>> begin Raw records
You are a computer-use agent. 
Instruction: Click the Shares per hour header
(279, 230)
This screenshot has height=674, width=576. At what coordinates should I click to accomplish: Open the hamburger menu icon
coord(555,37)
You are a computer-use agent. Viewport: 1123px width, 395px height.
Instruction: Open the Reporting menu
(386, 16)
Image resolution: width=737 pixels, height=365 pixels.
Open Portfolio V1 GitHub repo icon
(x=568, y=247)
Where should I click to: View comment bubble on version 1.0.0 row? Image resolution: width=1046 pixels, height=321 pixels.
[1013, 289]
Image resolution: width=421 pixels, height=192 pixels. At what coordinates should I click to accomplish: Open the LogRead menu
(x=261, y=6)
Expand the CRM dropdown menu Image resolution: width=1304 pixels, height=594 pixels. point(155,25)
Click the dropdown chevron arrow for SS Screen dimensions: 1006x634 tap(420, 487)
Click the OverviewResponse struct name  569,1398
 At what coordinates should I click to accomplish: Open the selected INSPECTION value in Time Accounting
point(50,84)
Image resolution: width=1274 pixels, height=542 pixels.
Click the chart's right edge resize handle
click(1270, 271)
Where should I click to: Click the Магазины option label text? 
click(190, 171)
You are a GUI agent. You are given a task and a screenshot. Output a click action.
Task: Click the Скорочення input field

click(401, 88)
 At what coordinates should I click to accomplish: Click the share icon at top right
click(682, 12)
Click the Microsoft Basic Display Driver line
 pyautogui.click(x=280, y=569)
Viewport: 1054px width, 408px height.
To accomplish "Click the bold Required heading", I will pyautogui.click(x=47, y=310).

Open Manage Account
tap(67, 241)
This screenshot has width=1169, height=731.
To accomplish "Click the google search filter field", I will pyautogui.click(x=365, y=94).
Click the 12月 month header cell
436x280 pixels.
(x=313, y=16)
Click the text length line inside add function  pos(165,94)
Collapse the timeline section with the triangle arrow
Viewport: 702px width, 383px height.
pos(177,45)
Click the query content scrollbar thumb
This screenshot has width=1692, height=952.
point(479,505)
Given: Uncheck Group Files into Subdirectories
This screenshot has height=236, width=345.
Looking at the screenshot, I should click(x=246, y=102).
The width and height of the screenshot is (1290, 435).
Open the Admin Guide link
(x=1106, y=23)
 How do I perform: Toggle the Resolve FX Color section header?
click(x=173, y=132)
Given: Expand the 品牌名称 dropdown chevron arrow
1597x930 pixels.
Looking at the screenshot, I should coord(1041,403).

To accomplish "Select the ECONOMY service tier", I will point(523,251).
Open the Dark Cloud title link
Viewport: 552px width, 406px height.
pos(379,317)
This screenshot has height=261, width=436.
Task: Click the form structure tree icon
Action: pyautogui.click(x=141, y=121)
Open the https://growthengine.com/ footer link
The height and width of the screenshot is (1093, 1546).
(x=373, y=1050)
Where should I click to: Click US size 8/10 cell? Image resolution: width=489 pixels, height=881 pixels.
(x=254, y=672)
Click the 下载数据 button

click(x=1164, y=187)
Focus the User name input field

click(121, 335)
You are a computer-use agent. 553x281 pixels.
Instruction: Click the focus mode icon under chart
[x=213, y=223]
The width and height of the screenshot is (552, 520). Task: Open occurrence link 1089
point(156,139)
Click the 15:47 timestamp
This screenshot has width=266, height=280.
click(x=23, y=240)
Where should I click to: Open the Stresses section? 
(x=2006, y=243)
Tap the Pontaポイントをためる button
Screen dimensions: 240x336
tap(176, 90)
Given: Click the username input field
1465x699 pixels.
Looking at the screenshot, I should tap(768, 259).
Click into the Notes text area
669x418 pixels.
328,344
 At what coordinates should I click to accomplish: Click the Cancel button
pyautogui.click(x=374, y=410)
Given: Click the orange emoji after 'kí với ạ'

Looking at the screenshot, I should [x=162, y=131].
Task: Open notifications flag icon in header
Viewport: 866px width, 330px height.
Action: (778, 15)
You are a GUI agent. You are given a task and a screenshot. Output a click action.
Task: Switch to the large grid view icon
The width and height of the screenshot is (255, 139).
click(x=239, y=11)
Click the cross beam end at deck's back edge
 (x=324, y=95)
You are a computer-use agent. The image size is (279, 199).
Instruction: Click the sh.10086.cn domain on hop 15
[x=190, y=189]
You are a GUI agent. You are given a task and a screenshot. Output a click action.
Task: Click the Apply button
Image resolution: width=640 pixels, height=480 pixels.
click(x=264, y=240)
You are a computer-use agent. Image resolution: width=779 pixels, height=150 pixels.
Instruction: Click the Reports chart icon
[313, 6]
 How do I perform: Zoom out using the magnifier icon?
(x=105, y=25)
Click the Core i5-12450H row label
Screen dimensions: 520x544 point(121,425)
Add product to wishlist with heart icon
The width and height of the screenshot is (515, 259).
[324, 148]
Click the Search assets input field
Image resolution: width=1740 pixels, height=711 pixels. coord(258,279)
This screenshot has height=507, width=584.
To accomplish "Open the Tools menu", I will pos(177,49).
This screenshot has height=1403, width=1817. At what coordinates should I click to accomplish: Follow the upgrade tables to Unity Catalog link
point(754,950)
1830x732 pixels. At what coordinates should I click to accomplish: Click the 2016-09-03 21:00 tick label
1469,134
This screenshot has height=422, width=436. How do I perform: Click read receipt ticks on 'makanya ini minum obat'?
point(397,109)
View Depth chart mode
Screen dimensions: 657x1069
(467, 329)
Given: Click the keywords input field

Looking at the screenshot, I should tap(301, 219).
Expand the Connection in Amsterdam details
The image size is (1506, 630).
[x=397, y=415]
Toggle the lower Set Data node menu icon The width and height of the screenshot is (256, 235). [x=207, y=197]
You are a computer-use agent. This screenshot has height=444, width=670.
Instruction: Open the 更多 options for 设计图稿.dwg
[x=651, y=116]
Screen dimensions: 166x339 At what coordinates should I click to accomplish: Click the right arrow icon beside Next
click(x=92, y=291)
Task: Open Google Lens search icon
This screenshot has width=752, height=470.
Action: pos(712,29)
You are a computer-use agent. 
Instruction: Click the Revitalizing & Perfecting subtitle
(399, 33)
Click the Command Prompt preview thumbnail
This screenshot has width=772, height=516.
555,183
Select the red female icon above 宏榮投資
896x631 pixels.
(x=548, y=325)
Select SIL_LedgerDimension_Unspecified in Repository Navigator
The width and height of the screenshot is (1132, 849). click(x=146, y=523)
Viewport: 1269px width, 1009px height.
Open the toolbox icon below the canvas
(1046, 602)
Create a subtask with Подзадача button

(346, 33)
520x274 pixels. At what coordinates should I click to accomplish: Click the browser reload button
>> end Raw records
**Stated goal**
Copy out the stretch of rows from the very beginning through the line containing "tap(67, 241)", with both ends included.

**Result of the task**
You are a computer-use agent. 
Instruction: Click the Shares per hour header
(279, 230)
This screenshot has height=674, width=576. At what coordinates should I click to accomplish: Open the hamburger menu icon
coord(555,37)
You are a computer-use agent. Viewport: 1123px width, 395px height.
Instruction: Open the Reporting menu
(386, 16)
Image resolution: width=737 pixels, height=365 pixels.
Open Portfolio V1 GitHub repo icon
(x=568, y=247)
Where should I click to: View comment bubble on version 1.0.0 row? Image resolution: width=1046 pixels, height=321 pixels.
[1013, 289]
Image resolution: width=421 pixels, height=192 pixels. At what coordinates should I click to accomplish: Open the LogRead menu
(x=261, y=6)
Expand the CRM dropdown menu Image resolution: width=1304 pixels, height=594 pixels. point(155,25)
Click the dropdown chevron arrow for SS Screen dimensions: 1006x634 tap(420, 487)
Click the OverviewResponse struct name  569,1398
 At what coordinates should I click to accomplish: Open the selected INSPECTION value in Time Accounting
point(50,84)
Image resolution: width=1274 pixels, height=542 pixels.
Click the chart's right edge resize handle
click(1270, 271)
Where should I click to: Click the Магазины option label text? 
click(190, 171)
You are a GUI agent. You are given a task and a screenshot. Output a click action.
Task: Click the Скорочення input field

click(401, 88)
 At what coordinates should I click to accomplish: Click the share icon at top right
click(682, 12)
Click the Microsoft Basic Display Driver line
 pyautogui.click(x=280, y=569)
Viewport: 1054px width, 408px height.
To accomplish "Click the bold Required heading", I will pyautogui.click(x=47, y=310).

Open Manage Account
tap(67, 241)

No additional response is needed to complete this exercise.